In his speech, he attacks the CPM for being against development and accuses the party of sabotaging many development projects.
"The CPM is good for nothing. Who will vote for them here? For anything you have to get a recommendation letter from the local committee leader. How can the state function like this?" an auto-driver commented,
As chief minister of a state with the highest human develop index, which Chandy mentions again and again, he doesn't face the kind of problems that his counterparts in Uttar Pradesh or Bihar are confronted with. Schools and colleges are well managed. Healthcare is cheap and of a good quality. Streets are always lined with schoolchildren. Chandy can sit back and smile at the achievements of the state over the last 3 decades.

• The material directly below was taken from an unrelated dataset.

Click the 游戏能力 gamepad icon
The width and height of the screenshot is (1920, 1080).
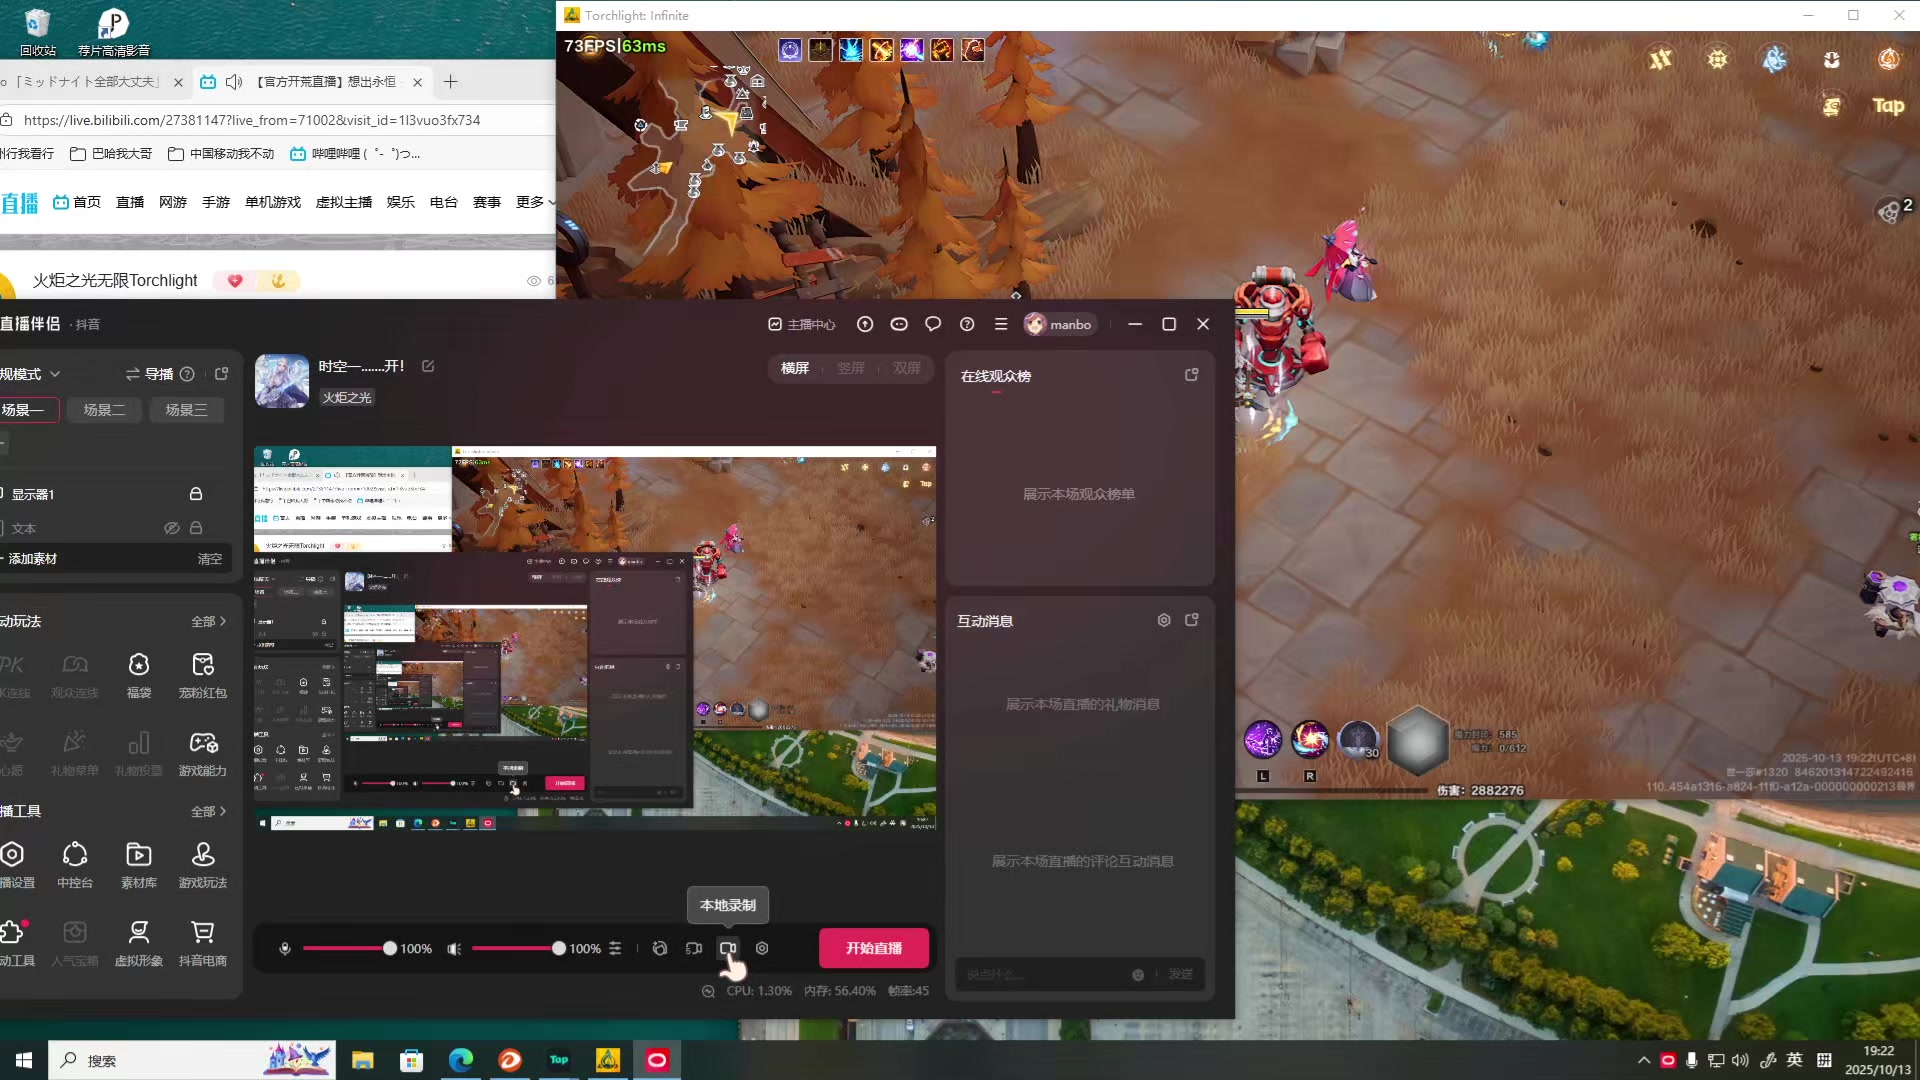[203, 743]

Even with such a state, Keralites keep dreaming of going to the West and the Gulf.
For them an imagined utopia exists far away. The villages along the way from Malabar to the south, along which this reporter travelled, were studded with incredibly huge villas lying in wait for the rich NRIs to return back to their roots.

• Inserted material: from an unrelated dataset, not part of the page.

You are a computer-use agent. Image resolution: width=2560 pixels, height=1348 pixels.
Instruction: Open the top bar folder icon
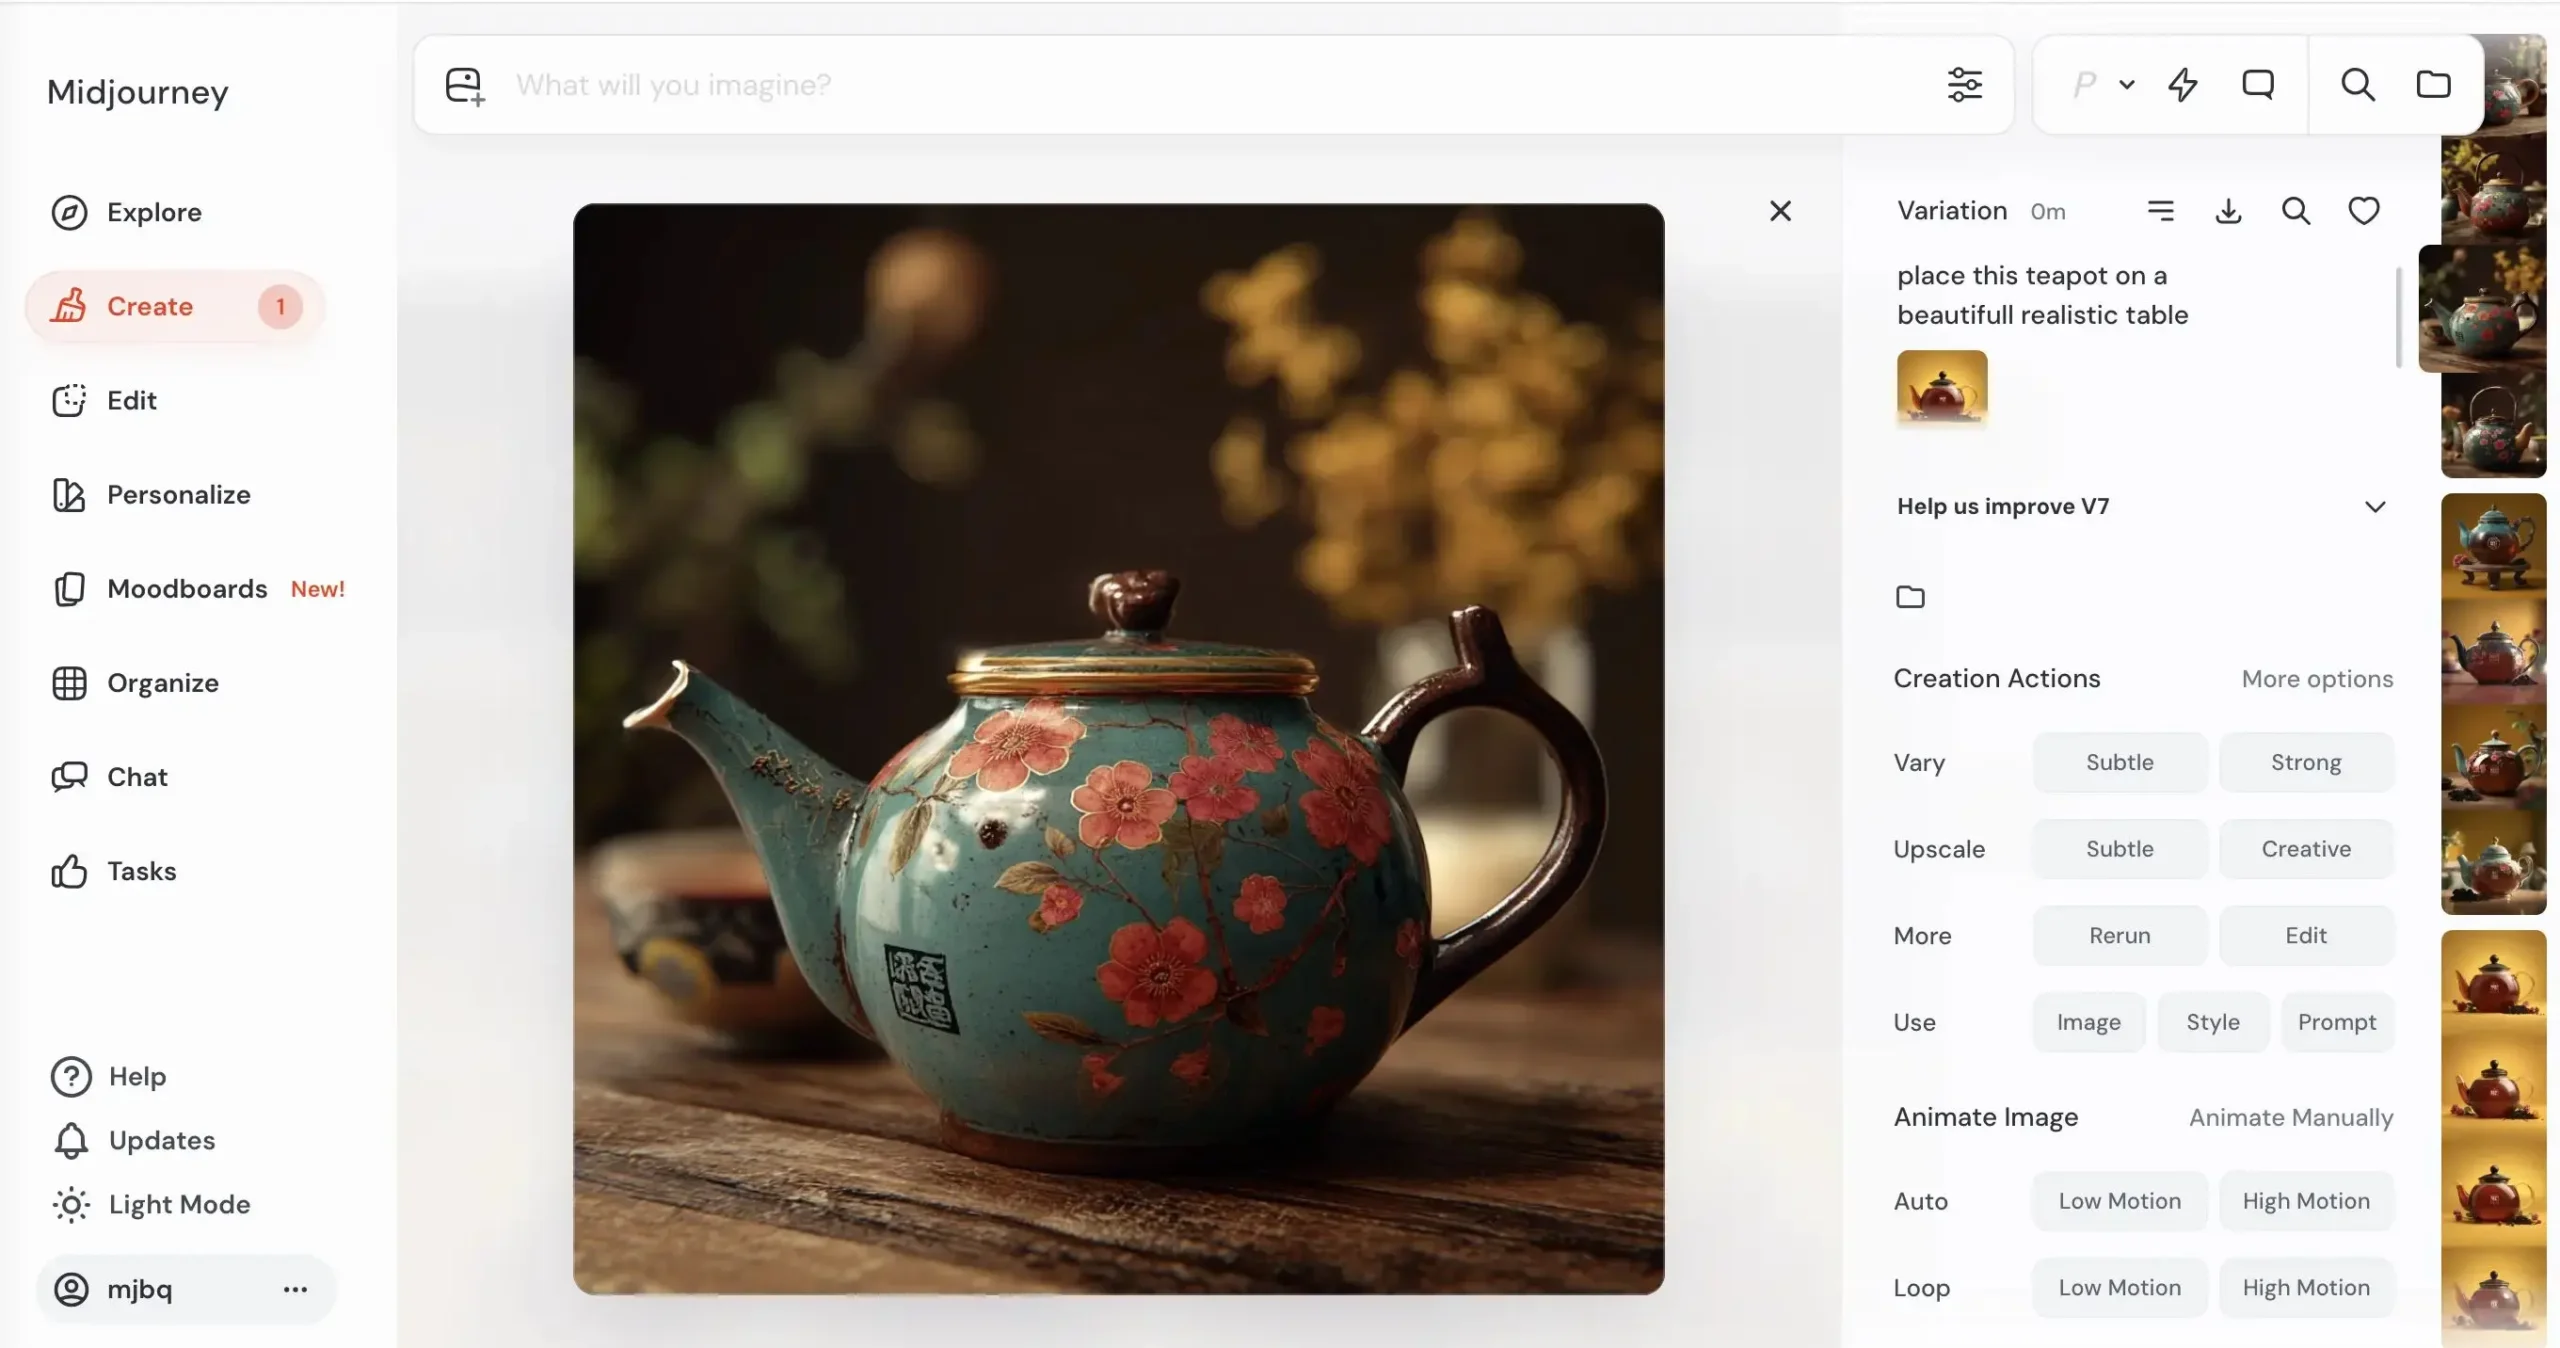coord(2433,85)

Some areas in Malabar are known as Dubai and Abu Dhabi and in Kottayam there is a village full of villas called Chicago. Kerala has made that transition from a small state to a place where aspiration is at the highest level and brave sons of the soil, who do not perform any manual labour, dream of the day when a villa will come up next to the village pond.
Chandy has learnt to sit astride all these differing ambitions, and offer himself as the man who will transform the state to a Chicago or Dubai.
Keralaites live in imagined wonder of places like the Gulf, Boston and Chicago, not really realising that the state too has reached some landmarks. Since it is a remittance economy the service sector is booming.
Chandy gets anguished when Porsche hits a Malayalee in Chicago. He rushes to the airport when the body of a nurse is brought back from Qatar. With an eye on the global Malayalee, peering over his shoulders at the threats to his position, stamping his authority in villages and highways alike, Chandy asks for a second term.